How to Create Shareholder Value with Employer Branding2 min read.
When making a case for Employer Branding investment, among the many ROIs (Return on Investment) you can point to, do not ignore the potential positive impact of EB on share value…
Employer Branding is no longer an optional add-on but is now established best practice for any organisation, as vital as marketing, product development, PR, and other recognised business essentials.
It is now a critical aspect of a company's overall brand reputation, promoting the image of an employer that can attract and retain top talent. According to Glassdoor, 69% of job seekers are likely to apply for a position if a firm actively manages its Employer Brand, while on LinkedIn 45% say that a company’s Employer Brand is more important than the role itself.
When it comes to Employer Branding, the genie is out of the bottle and serious organisations can no longer hope to successfully compete for talent without it.
And because of the cost efficiencies associated with talent retention in terms of lower recruitment overheads (a 43% lower cost-per-hire, says Glassdoor) and improved performance outputs, a strong employer brand can significantly impact a company's financial performance and even its share price.
It does not guarantee share performance, of course, because there are simply too many variables influencing the markets, but by exerting a positive influence on costs and productivity it can have both direct and indirect impacts on a company's value. A strong employer brand can lead to positive financial results, such as increased revenue, profitability, and market share, which will send the price in the right direction.
Of the top ten companies in talent consultancy WilsonHCG’s 2023 Fortune 500 Employer Branding report, only two have seen a decline in share price over the last five years and both are in the troubled tech sector. Of the other eight, seven of them experienced a double-digit increase over that 60-month period.
Here is how employer branding can impact a company's share price:
Attracting and retaining top talent
A highly skilled and motivated workforce drives innovation, increases productivity, and positively impact the company's financial performance and share value.
Reputation and customer loyalty
An enhanced reputation leads to increased customer loyalty and higher sales. Again, this is unlikely to do any harm to the share price.
Investors may view a company with a positive Employer Brand as a financially stable and attractive investment opportunity, leading to, yep, you guessed it, an increase in the company's share price.
Weak employer branding
Conversely, a weak Employer Brand will have a negative impact on performance, leading to higher employee turnover and the ‘regrettable loss’ of valuable talent, decreased productivity, and a negative effect on share price.
According to a survey conducted by LinkedIn, 72% of recruiting leaders globally agreed that Employer Branding had a significant impact on hiring top talent. Furthermore, a study by Glassdoor found that companies with strong Employer Brands enjoy a 43% higher retention rate than companies with weaker ones.

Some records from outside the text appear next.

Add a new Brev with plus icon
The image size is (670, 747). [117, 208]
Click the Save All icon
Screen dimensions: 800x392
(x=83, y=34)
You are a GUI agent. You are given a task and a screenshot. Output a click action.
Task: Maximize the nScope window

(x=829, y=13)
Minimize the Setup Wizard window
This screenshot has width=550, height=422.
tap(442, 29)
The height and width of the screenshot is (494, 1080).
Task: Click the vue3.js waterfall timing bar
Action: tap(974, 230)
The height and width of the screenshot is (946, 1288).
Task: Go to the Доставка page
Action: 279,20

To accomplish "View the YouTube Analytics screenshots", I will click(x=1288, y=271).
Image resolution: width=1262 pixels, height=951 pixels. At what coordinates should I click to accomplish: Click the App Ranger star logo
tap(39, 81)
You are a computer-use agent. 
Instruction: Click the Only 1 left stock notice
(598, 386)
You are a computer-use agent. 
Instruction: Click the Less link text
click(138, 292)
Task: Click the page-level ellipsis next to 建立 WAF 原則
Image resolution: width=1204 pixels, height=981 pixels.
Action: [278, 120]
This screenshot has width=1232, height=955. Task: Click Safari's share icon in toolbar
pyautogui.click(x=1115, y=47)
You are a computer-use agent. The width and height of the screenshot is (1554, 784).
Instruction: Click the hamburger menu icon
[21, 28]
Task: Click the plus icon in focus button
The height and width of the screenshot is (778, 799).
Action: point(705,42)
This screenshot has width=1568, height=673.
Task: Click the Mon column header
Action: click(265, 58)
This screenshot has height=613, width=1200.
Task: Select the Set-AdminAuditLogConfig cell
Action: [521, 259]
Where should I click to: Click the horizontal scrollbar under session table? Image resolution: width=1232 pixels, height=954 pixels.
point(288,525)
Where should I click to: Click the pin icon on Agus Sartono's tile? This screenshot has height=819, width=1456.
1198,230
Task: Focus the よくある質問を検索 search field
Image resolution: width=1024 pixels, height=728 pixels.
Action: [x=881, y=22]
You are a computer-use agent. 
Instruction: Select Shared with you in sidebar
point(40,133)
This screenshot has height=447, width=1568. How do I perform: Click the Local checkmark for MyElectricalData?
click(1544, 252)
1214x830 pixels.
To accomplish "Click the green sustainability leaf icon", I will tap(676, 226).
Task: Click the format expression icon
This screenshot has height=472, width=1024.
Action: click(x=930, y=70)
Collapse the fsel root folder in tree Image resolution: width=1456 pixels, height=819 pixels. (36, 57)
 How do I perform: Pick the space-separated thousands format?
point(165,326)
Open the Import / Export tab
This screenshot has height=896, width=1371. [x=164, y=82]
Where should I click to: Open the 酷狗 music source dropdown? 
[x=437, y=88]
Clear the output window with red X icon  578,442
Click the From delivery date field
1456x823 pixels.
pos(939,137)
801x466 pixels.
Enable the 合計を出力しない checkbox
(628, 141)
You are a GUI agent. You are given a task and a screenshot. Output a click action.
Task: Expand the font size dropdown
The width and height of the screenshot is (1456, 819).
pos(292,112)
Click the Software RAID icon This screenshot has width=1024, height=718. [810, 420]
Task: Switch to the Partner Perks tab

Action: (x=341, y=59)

A report by Universum found that companies with strong Employer Brands enjoyed a 43% increase in share value over five years, while companies with weaker employer brands saw only a 16% increase.
In another study, companies with strong Employer Brands were found to have a 20% higher stock price performance compared to those with weaker Employer Brands. Additionally, organisations with strong employer brands commanded a premium of up to 9% in their stock price.
You get the picture. There are countless studies, surveys and reports all pointing to the positive impact of Employer Branding on the bottom line.
The unanimous verdict is in - investment in developing and maintaining a strong Employer Brand makes sound business sense, both in the boardroom and on the markets.